Friday, January 15, 2021

The Orations of the Second Sunday after Epiphany

Duccio di Buoninsegna, Wedding at Cana, 1308-1311
Lost in Translation #34

The Second Sunday after Epiphany is one of my favorite “green” Sundays of the year. The Church catches her breath after the grand merrymaking of Christmastide, but she continues the trajectory of Epiphany by contemplating the different ways in which Christ manifested (epiphainein) His divinity. After the epiphany to the Magi, the next stop is the epiphany of Christ’s divine glory during His first public miracle at the Wedding of Cana. In Drinking with the Saints, I recommend going to your wine rack or cellar and pulling out your best bottle of wine for Sunday dinner, because if you are anything like my wife and me, you have been saving such a bottle for a special occasion but you keep forgetting about it, and by the time you remember to use it, it has turned. By drinking it now, you pay homage to Christ’s making wine so fine that it even impressed the local sommelier (as we imagine the steward in the story to be).

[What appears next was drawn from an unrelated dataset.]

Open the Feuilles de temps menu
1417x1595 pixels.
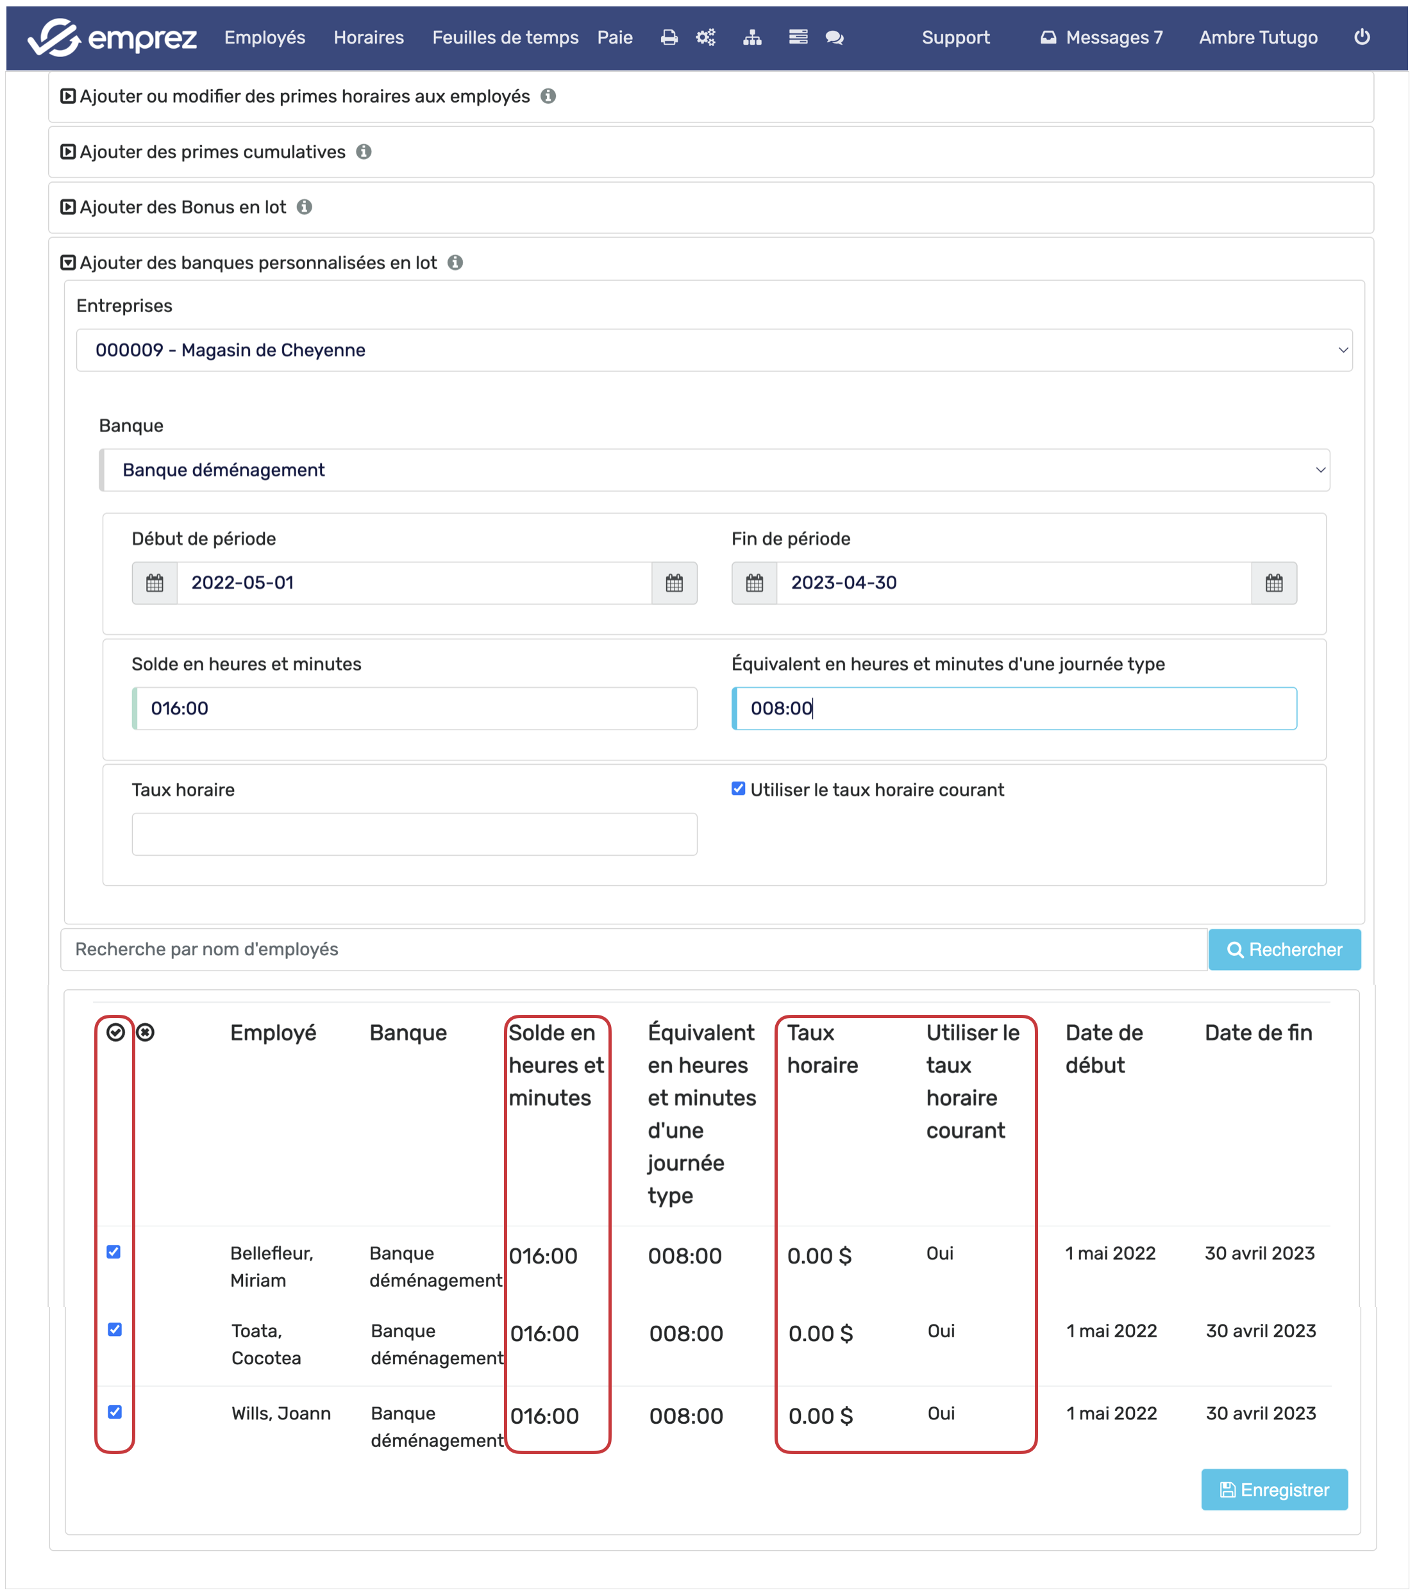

The orations for this Sunday offer sober sentiments that mix well with this miracle. The Collect is the following:
Omnípotens sempiterne Deus, qui caelestia simul et terréna moderáris: supplicatiónes pópuli tui clementer exaudi; et pacem tuam nostris concéde tempóribus. Per Dóminum.
Which I translate as:
Almighty and everlasting God, who dost moderate things in heaven as well as on earth, mercifully hear the supplications of Thy people, and grant us Thy peace in our times. Through our Lord.
The use of “supplication” (a public petition) and “in our times” suggests that the peace being sought is a public peace. [1] Hence the Collect carries forth the Christmas theme of peace on earth and our New Year’s wish for a peaceful civic year, but reminds us that the peace we desire can only come from God. “Peace I leave with you, my peace I give unto you: not as the world giveth, do I give unto you.” (John 14, 27) The theme of peace also anticipates the Epistle reading (Rom. 12, 6-16), which portrays the Church in all her ministries united and at peace with herself.
But the Collect also subtly pairs well with the Gospel, for Jesus’ transubstantiation of water into wine proves that He too, like His heavenly Father, moderates and has power over the things of heaven and earth. And the use of the verb to moderate or regulate (moderari) calls to mind the virtue of moderation, a most important habit to have where wine is concerned: “Wine was created from the beginning to make men joyful, and not to make them drunk,” writes the divinely inspired Sirach. “Wine drunken with moderation is the joy of the soul and the heart.” [Ecclesiasticus (Sirach) 31, 35-36]
The Secret for this Sunday is:
Obláta, Dómine, múnera sanctífica: nosque a peccatórum nostrórum máculis emunda. Per Dóminum.
Which I translate as:
Sanctify, O Lord, the offerings, and cleanse us from the stains of our sins. Through our Lord.
The succinct wording mirrors the Secret for the third Mass of Christmas, and thus faintly reconnects us to the Christmas season. And the plea for cleansing forms a subtle contrast with the water in the six stone vases that the Jews used for purification and that Jesus used to make wine. But whereas the Jewish purification only concerned ritual impurity, the Secret prays for purification from moral stain.
Finally, the Postcommunion is:
Augeátur in nobis, quáesumus, Dómine, tuae virtútis operatio: ut divínis vegetáti sacramentis, ad eórum promissa capienda, tuo múnere praeparémur. Per Dóminum.
Which I translate as:
May the operation of Thy power be increased within us, we beseech Thee, O Lord: that being quickened by Thy divine sacraments, we may by this gift of Thine be ready to take possession of that which they promise. Through our Lord.

The Collect contains an image of restraint (God moderating or regulating the things of heaven and earth), but the Postcommunion contains images of acceleration: an increase of power and a quickening of soul. Intentionally or not, the prayer again forms an interesting contrast with the Gospel reading. An increase of physical inebriation leads not to a quickening but a slowing (a decline in motor control and mental alacrity), and it generally renders a person less ready to take possession of something promised. Being filled with the Holy Spirit instead of spirits, however, vivifies and delivers. Even though the lay communicant receives Holy Communion only under the species of bread in the traditional Roman Rite, he should meditate here on the inebriating Precious Blood that is present in the “divine sacraments” he has just received. For if water-made-wine cheers the heart of man (Psalm 103, 15), how much more does water-and-wine-made-the-Blood-of-Christ.

Notes

[1] Sr. Mary Gonzaga Haessly, Rhetoric in the Sunday Collects of the Roman Missal (Ursuline College for Women, 1938), 34.